### TEXT UNDER STUDY ###
We will explain in this post how the hijacking occurred in the case of Entresto and our public health system. Entresto is the trade name that contains Sacubitril. Sacubitril inhibits the enzyme neprilysin, which is responsible for the breakdown of good molecules such as natriuretic peptide and bradykinin. Thus, by inhibiting neprilysin, sacubritil increases the concentration of these good molecules, which have vasodilating and natriuretic action.

Therefore, there is biological plausibility for benefit, being justifiable to test for clinical efficacy. So there comes the PARADIGM-HF randomized clinical trial, published in 2014 in the New England Journal of Medicine.

PARADIGM-HF, a disingenuous asymmetry of the control group


Following the successful demonstration of efficacy of angiotensin inhibitors, aldosterone antagonists and beta-blockers in heart failure, molecules with different neurohumoral effects over the past decade have failed to demonstrate efficacy, leading to successive negative clinical trials. Amid the perception that we could have reached a pharmacological "sealing" in heart failure, an idea seemed to have sprung up in the minds of "researchers": inventing a new "scientific" method.
### INFORMATION SHOWN ###
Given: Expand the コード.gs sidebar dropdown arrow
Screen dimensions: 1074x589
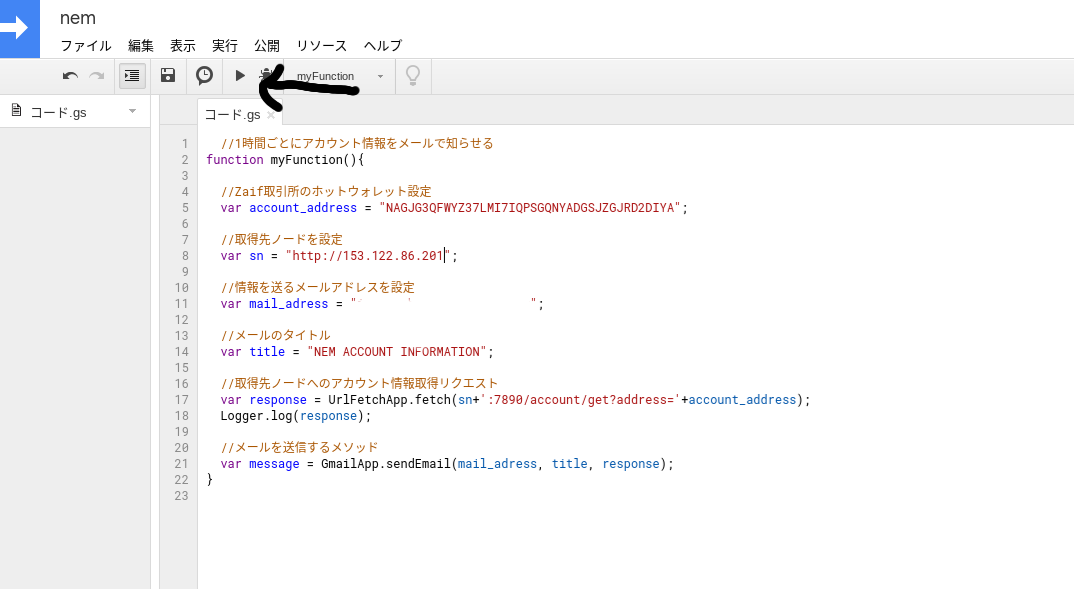Looking at the screenshot, I should (131, 111).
###
Using the Entresto text, answer briefly:
1. Which enzyme does sacubitril inhibit?
2. In what year and in which journal was the PARADIGM-HF trial published?
3. Which three drug classes does the text name as having successfully demonstrated efficacy in heart failure?

**TASK SOLUTION**
1. Neprilysin.
2. 2014, in the New England Journal of Medicine.
3. Angiotensin inhibitors, aldosterone antagonists and beta-blockers.